# Ceiling of logarithm of ceiling of x

I'm to answer if the following holds. But I really don't know how to start approaching it at all.

$$\forall x\geq1 :\lceil \log\lceil x \rceil \rceil = \lceil \log x \rceil$$

The logarithm is base $10$.

I can convert each of the sides into inequalities.

$$\log x \leq \lceil \log x \rceil \leq (\log x) +1$$ $$\log \lceil x \rceil \leq \lceil \log \lceil x \rceil \rceil \leq (\log \lceil x \rceil) +1$$

But I really don't know how to bite the ceiling inside the log so I can proceed. How should I think about this problem what do I need to crack it?

• Indeed, this will hold if your log is to base 10 (or any other integer base), but not if its base is a non-integer. For example, if log is to base e, then the statement fails for all $x\in(2,e)$. Aug 14, 2016 at 19:13

The trick is to write your inequalities "inside out." Let $k$ be a positive integer, then

\begin{aligned} \lceil \log {\lceil x \rceil} \rceil = k &\iff k - 1 < \log {\lceil x \rceil} \leqslant k \\ &\iff 10^{k-1} < \lceil x \rceil \leqslant 10^k \\ &\iff 10^{k-1} < x \leqslant 10^k\\ &\quad\quad\text{[reverse the steps ...]} \\ &\iff \lceil \log x \rceil = k. \end{aligned}

This proves the result for $x > 1$; the special case $x = 1$ is obvious.

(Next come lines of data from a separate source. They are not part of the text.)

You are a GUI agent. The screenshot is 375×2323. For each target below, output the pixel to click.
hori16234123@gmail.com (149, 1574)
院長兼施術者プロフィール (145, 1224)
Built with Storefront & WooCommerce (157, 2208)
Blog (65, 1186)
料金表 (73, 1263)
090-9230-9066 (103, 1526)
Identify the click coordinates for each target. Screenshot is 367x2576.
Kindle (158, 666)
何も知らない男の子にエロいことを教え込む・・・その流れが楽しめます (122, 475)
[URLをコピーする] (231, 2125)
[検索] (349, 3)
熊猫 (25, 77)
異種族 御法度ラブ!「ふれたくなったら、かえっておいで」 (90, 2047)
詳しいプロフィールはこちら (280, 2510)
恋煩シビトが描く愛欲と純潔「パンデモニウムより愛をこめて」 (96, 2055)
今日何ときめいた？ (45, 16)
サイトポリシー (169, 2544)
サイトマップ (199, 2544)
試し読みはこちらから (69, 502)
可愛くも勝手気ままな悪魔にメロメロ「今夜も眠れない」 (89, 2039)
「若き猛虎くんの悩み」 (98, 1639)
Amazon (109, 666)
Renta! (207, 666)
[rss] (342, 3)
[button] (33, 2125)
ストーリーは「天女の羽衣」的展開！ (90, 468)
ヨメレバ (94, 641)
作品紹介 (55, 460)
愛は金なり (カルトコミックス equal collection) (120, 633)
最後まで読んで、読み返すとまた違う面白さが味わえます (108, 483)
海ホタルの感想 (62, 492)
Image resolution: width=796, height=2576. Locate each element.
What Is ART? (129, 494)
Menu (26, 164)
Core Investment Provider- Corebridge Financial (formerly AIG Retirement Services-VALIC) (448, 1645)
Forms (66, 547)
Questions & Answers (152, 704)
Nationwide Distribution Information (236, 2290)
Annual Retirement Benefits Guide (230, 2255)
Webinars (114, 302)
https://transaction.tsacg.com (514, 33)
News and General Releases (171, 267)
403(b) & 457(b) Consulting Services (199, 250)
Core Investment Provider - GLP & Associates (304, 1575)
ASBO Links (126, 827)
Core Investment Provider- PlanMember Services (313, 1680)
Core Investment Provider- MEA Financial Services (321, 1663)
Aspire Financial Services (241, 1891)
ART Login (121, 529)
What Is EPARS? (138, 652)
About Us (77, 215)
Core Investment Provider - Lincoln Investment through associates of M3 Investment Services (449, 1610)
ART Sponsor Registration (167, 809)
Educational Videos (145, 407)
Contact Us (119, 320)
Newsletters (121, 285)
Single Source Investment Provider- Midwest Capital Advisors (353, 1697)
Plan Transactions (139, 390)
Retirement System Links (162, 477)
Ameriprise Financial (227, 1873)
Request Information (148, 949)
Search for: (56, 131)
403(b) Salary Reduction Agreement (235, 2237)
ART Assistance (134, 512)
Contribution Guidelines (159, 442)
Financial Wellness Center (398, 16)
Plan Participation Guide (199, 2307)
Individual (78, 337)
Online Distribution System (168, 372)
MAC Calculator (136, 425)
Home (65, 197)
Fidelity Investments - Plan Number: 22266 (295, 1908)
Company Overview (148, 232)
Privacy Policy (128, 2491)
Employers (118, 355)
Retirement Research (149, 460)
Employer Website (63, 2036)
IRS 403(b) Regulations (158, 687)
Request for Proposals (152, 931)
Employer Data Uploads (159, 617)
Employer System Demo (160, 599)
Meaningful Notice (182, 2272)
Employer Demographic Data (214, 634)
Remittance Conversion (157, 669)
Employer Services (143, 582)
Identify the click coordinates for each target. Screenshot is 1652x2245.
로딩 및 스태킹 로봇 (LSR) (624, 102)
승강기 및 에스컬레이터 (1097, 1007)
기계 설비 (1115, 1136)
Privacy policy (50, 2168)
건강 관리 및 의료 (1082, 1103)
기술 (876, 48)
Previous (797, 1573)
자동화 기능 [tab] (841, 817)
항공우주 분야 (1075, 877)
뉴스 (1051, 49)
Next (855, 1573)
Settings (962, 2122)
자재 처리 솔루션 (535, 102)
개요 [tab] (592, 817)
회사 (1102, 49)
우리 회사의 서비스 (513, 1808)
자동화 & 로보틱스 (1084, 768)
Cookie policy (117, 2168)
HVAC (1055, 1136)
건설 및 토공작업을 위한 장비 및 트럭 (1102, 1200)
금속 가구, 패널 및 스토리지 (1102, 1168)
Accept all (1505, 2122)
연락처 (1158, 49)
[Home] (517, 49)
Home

Note that you can drop the inner ceiling only because $10^{k-1}$ and $10^k$ are integers -- this is why the base must be integral. In general, for integer $n$ and real $x$,

\begin{aligned}n < \lceil x \rceil &\iff n < x;\\ n \leqslant \lfloor x \rfloor &\iff n \leqslant x;\\ n > \lfloor x \rfloor &\iff n > x;\\ n \geqslant \lceil x \rceil &\iff n \geqslant x.\end{aligned}

By the way, many similar identities hold, for example:

\Big\lfloor \sqrt {\lfloor x \rfloor} \Big\rfloor = \big\lfloor\sqrt x \big\rfloor,\quad x \geqslant 0;\\ \bigg\lfloor \frac{x+m}{n} \bigg\rfloor = \bigg\lfloor \frac{\lfloor x\rfloor +m}{n} \bigg\rfloor,\quad\begin{aligned}&\text{integer}\;m,\\ &\text{integer}\;n > 0;\end{aligned}

etc. A sufficient (but not necessary) condition for $\lfloor f(\lfloor x \rfloor)\rfloor = \lfloor f(x) \rfloor$ is that $f$ be strictly monotonically increasing and the preimage of each integer be an integer. Same holds for ceilings, and also of course $\lfloor f(\lceil x \rceil)\rfloor = \lfloor f(x) \rfloor$ (and "vice versa") if $f$ is decreasing.

Source: Graham, Knuth, and Patashnik - Concrete Mathematics, chapter 3.

• Thank you for extremely detailed answer. Aug 15, 2016 at 13:50
• You're welcome! Aug 16, 2016 at 0:06

Start by the observation that $\lceil \log y \rceil$ is the smallest integer $n$ such that $y \le b^n$ where $b$ denotes the basis of your logarithm. In your case $b=10$.

You then can think about whether there can exists some $x$ and $n$ such that $x \le b^n$ yet $\lceil x \rceil > b^n$.

As was mentioned in a comment the answer to this depends on whether $b$ is integral or not. Since in your case it is integral, it is not hard to see that this is impossible and thus the two are equal.